##### Excerpted passage

Page 1 of 1

Cleaning a txt file from dupes ...

Posted: Fri Oct 08, 2004 2:54 pm
by thyr0x1ne
Im looking for a way to clean a txt file from all the dupes inside

For example transform :
../file.txt
amero
ameri
amerp
amero
amerp
amera

in ../file.txt
ameri
amera

so removing amerp / amero

heres a part of code i wrote :

Code: Select all

Procedure CleanText()
 
 totalstring.l=CountString(textdata,".") + 1  
 ReadFile(1,"file.txt")
 
 While Eof(1) = 0
  text$=text$+ReadString()
 
  For K = 1 To totalstring.l
  
  If FindString(text$,StringField(textdata, K, "."),1) = 1 : Break : EndIf
  If FindString(text$,StringField(textdata, K, "."),1) = 0  
   UseFile(1)
   WriteStringN(StringField(textdata, K, ".")) 
  EndIf
   
  Next K

 Wend
EndProcedure
i was hoping to add a textdata ( parsed by "." as strings ) in a file.txt ONLY if FindString return 0 ( meaning the textdata not yet on file.txt ) , but for now all is written , even dupe words ...

##########
##### Supplied records

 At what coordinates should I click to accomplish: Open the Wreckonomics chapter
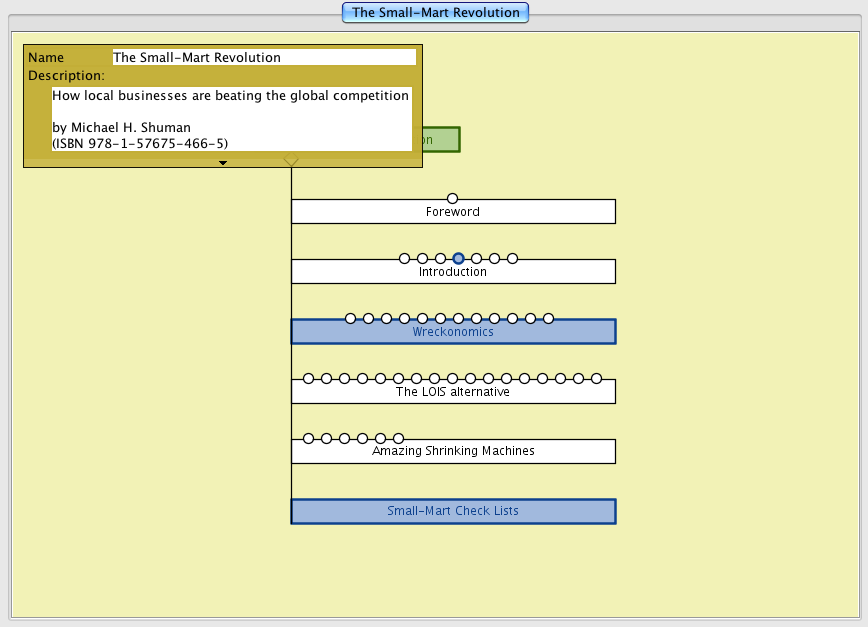pos(453,334)
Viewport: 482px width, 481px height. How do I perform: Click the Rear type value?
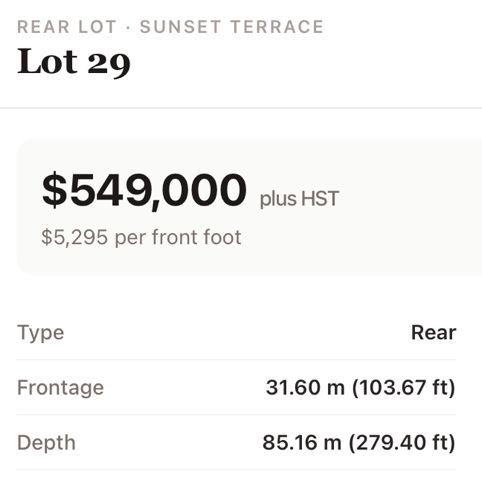[433, 333]
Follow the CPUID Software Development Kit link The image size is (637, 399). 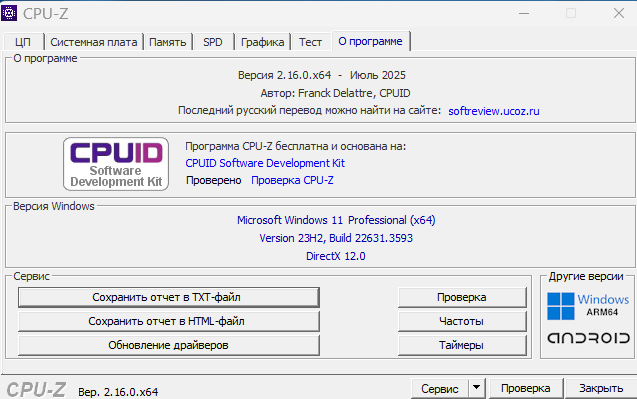(265, 163)
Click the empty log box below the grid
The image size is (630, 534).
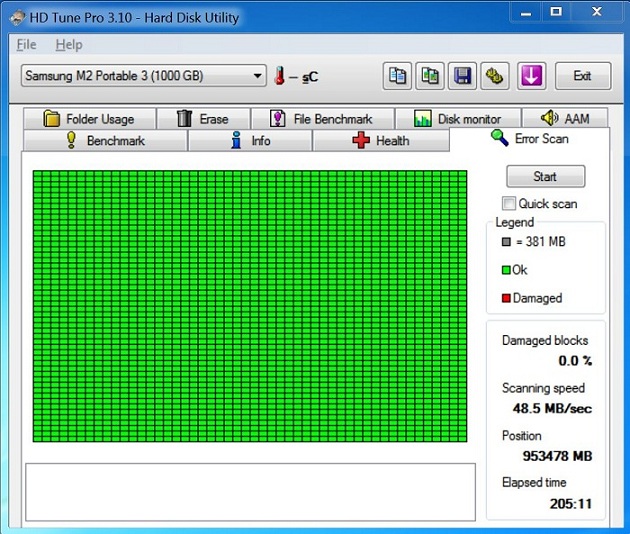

##########

What this exercise asks =
a - Rewrite the records from the line with "Click the empty log box below the grid" through the end of the records, replacing "empty" with "blank" and changing nothing else. Omit the pictures.
b - Write the next part of the forum thread about removing duplicate lines from a text file.

Solved problems =
a -
Click the blank log box below the grid
The image size is (630, 534).

b -
have someone a hint ( lib or routine ) to clean a text file like this , or stop the write process of a string if a line in this txt allready contains the specified string ?

thks for any help

Posted: Fri Oct 08, 2004 4:11 pm
by wilbert
I would break up the text into an array of words, sort the array and walk through the sorted array. If you compare each word of the sorted array with the previous one and the next one and both don't match, you have a unique word that you can write into a new textfile.

Posted: Fri Oct 08, 2004 8:58 pm
by thyr0x1ne
damn :/ i cant find the right way ... i used Array as you said , but for large files the exe i did freeze like hell :/

i need a good sleep i think , will lose more neurons tomorrow for now :)

btw thks for your reply

Posted: Fri Oct 08, 2004 11:02 pm
by Beach
I'm assuming your data is separated by periods since your code has it listed as such. Take a look at the following code and see if it could work for you.

Code: Select all

;FileHnd = ReadFile(#PB_Any,"file.txt")
;While Eof(FileHnd) = #False : fileData$ + ReadString() : Wend
;CloseFile(FileHnd)

fileData$ = "amero.ameri."
fileData$ + "amerp.amero."
fileData$ + "amerp.amera"

TotalItems = CountString(fileData$,".")
Dim ItemData.s(TotalItems)

For i = 1 To TotalItems+1
  ItemData(i-1) = StringField(fileData$,i,".")
Next

dup.b

For i = 0 To TotalItems
  CurrentItem$ = ItemData(i)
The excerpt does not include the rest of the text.